IRS Releases 2020 Limits for HSAs and HDHPs

In Revenue Procedure 2019‑25, the IRS announced the 2020 inflation‑adjusted limits for Health Savings Accounts ("HSAs") and high‑deductible health plans ("HDHPs").  These limits are as follows:

  • HSA Annual Contribution Limits. For 2020, the limit on deductible contributions for individuals with self‑only coverage under an HDHP has increased from $3,500 (2019) to $3,550, and family coverage has increased from $7,000 (2019) to $7,100.  The HSA catch‑up contribution limit for individuals age 55 or older, which is not subject to cost‑of‑living adjustments, remains $1,000 for 2020.
  • HDHP Annual Deductible Limit. The 2020 minimum deductible amount for self‑only HDHP coverage has increased from $1,350 (2019) to $1,400, and family HDHP coverage has increased from $2,700 (2019) to $2,800.
  • HDHP Maximum Annual Out‑of‑Pocket Expenses.  For 2020, out‑of‑pocket expenses (including deductibles, co‑pays and co‑insurance, but not premiums) cannot exceed $6,900 for self‑only HDHP coverage (up from $6,750 for 2019) and $13,800 for family HDHP coverage (up from $13,500 for 2019).
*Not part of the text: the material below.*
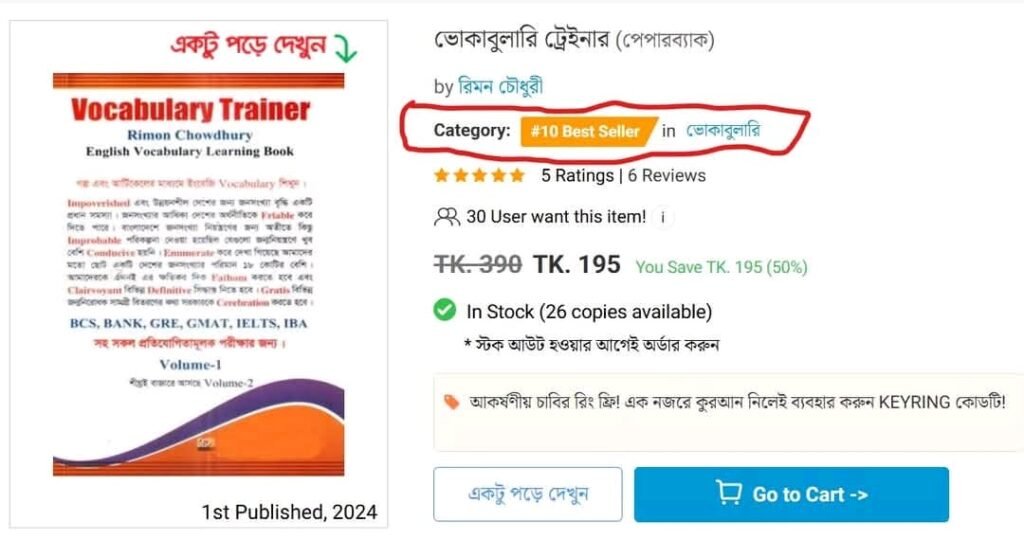
Task: Open the ভোকাবুলারি category link
Action: point(723,130)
Form 5500 for Calendar Year Plans.  Plan administrators generally have seven months after the end of a plan year to file a Form 5500, including applicable schedules and attachments.  Thus, for plan years ending December 31, 2018, the Form 5500 filing deadline is July 31, 2019.  However, by filing Form 5558 by July 31, 2019, plan administrators can apply for a deadline extension to October 15, 2019.

SMM for Calendar Year Plans.  Plan administrators generally have 210 days after the end of a plan year to provide a Summary of Material Modifications ("SMM") of a plan change.  Thus, for a plan change adopted in 2018, the filing deadline is July 29, 2019.
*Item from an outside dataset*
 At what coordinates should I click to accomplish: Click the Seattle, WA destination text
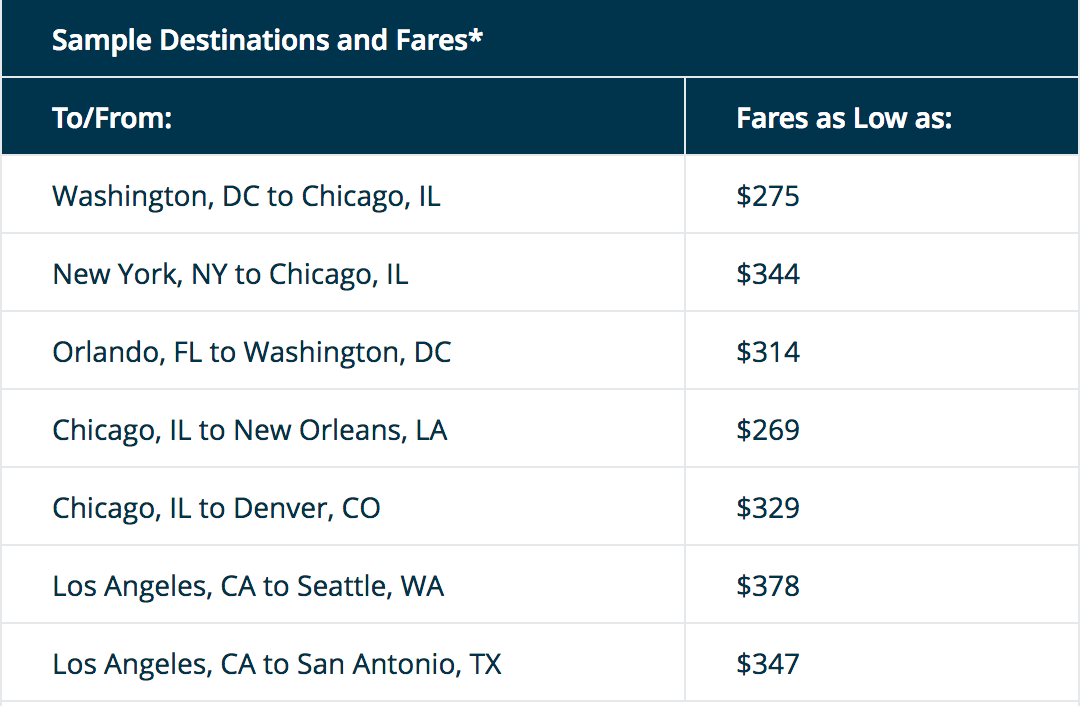[x=369, y=586]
Health Plan Compliance Deadlines and Reminders

PCORI Fee.  Plan sponsors of self‑funded plans must report and pay the annual Patient‑Centered Outcomes Research Institute ("PCORI") fee by filing Form 720 by July 31, 2019.

Retirement Plan Compliance Deadlines and Reminders

Annual Funding Notice.  Defined benefit plans with 100 or fewer participants generally must provide the annual funding notice to required recipients by the Form 5500 filing deadline.

Form 8955‑SSA.  Like the Form 5500, Form 8955‑SSA (Annual Registration Statement Identifying Separated Participants With Deferred Vested Benefits) is due seven months after the end of a plan year (July 31, 2019 for calendar year plans).  Also like the Form 5500, by filing Form 5558 by July 31, 2019, plan administrators can obtain an extension. Plan administrators must also provide the individual statements to those separated participants identified on the Form 8955‑SSA prior to the deadline for filing the Form 8955‑SSA.